© RTL
Foreign-controlled companies accounted for 88.6% of Luxembourg’s services exports in 2023, the highest share in the European Union.
According to new Eurostat data, Luxembourg was followed by Ireland (79.1%) and the Netherlands (63.7%) in the share of foreign-controlled service exports.
© Eurostat
Across the EU, services worth €1.44 trillion were exported to countries outside the bloc. More than half of this total, 53.5%, came from large enterprises with at least 250 employees. Small firms accounted for 14.2% of exports, medium-sized businesses for 10%, and 22.3% came from companies whose size was not reported.
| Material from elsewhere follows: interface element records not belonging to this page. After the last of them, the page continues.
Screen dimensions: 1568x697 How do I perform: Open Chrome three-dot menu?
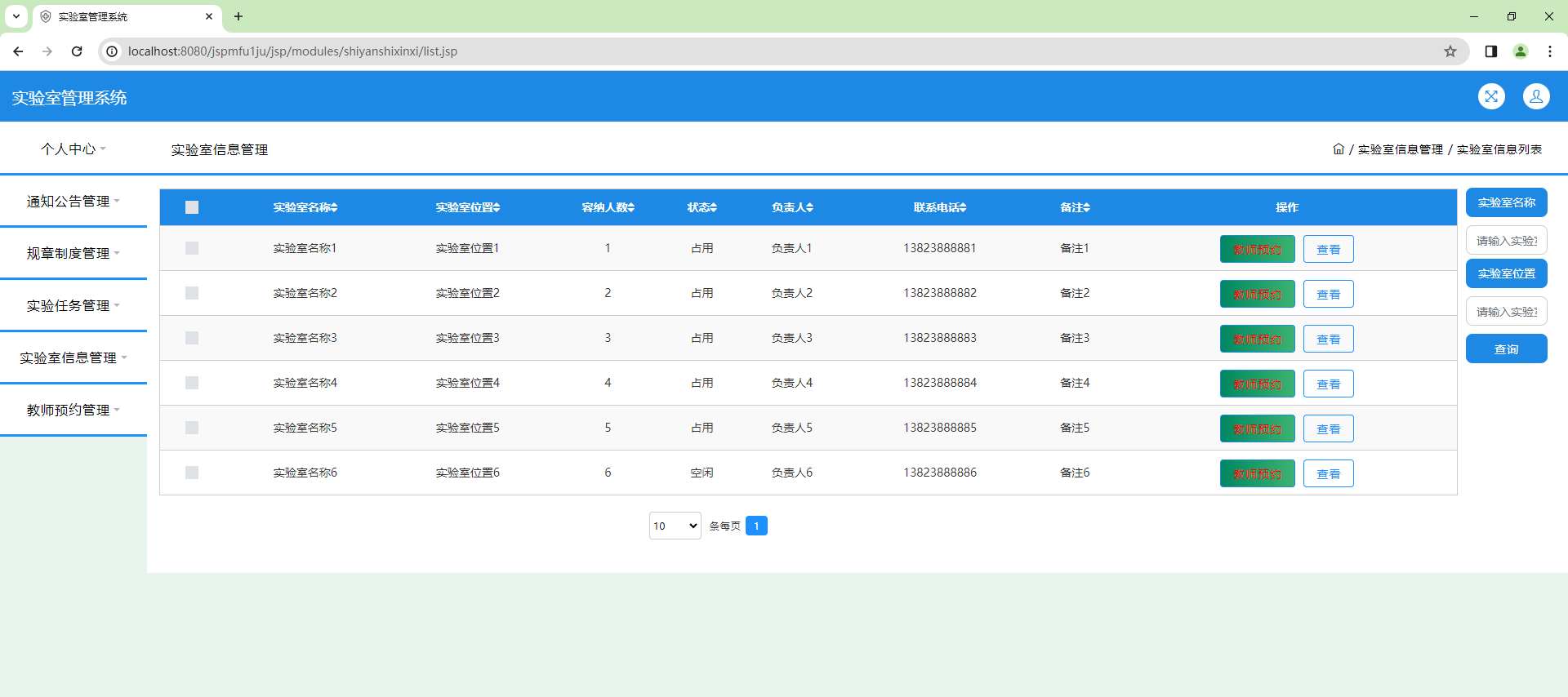tap(1549, 51)
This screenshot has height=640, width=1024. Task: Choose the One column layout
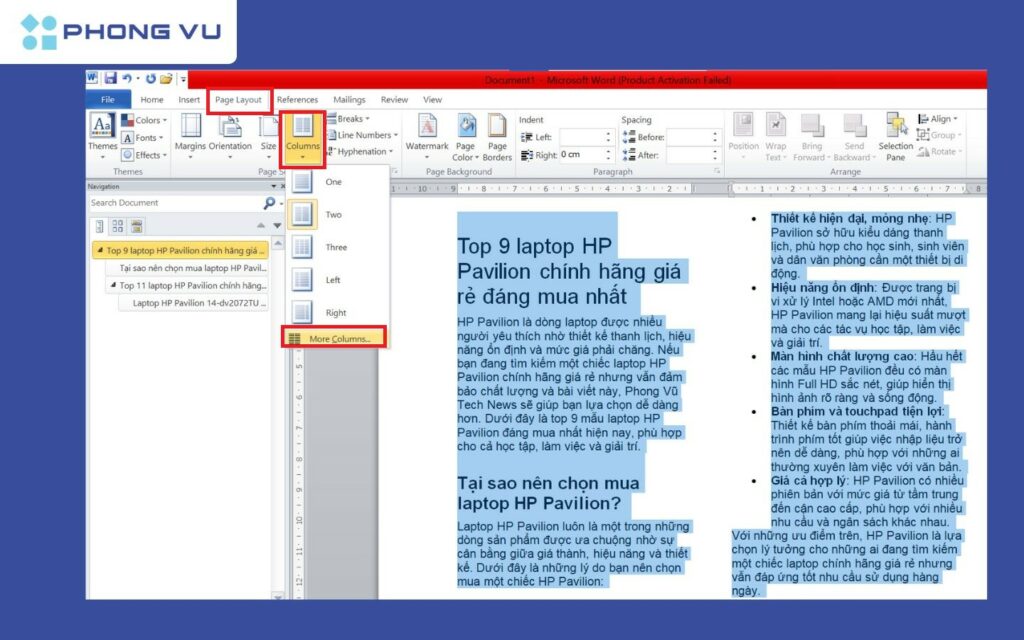(334, 182)
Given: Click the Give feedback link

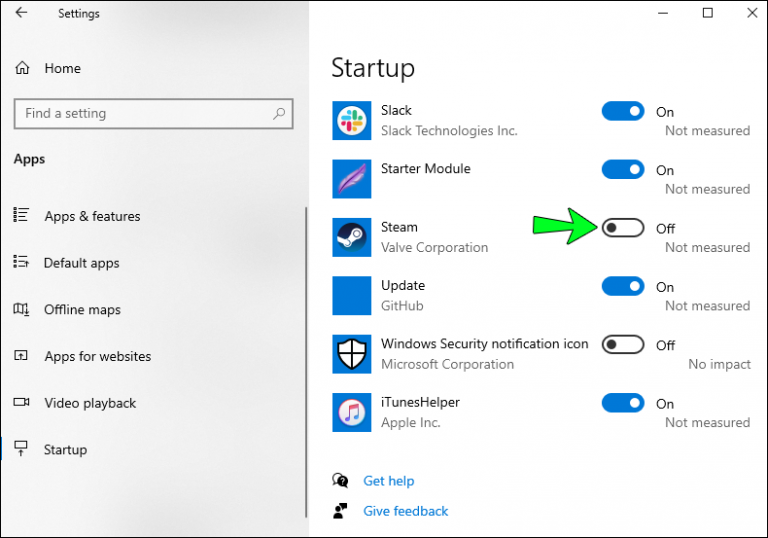Looking at the screenshot, I should click(406, 511).
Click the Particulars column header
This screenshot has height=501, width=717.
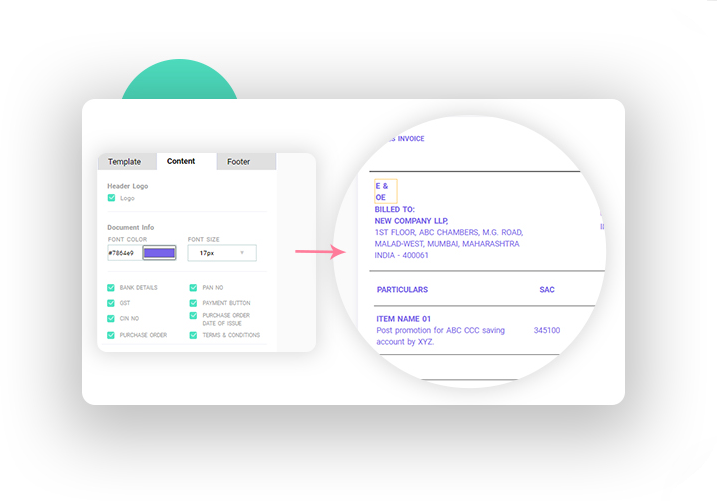(x=402, y=290)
Large enterprises dominated exports in Germany (72.8%), Finland (66.7%) and Denmark (66%), while Malta (68.4%) and Estonia (59.6%) stood out for the high share of small-company exporters.
In Luxembourg, the dominance of foreign-controlled exporters underlines how globalised the country’s services sector has become. Financial, fund management and professional service firms headquartered abroad account for much of the country’s trade, a structure that makes the Grand Duchy highly exposed to international market shifts.
By contrast, exports were mainly driven by domestically controlled firms in Denmark (70%), Finland (62.3%), Malta (59.8%) and France (59.3%).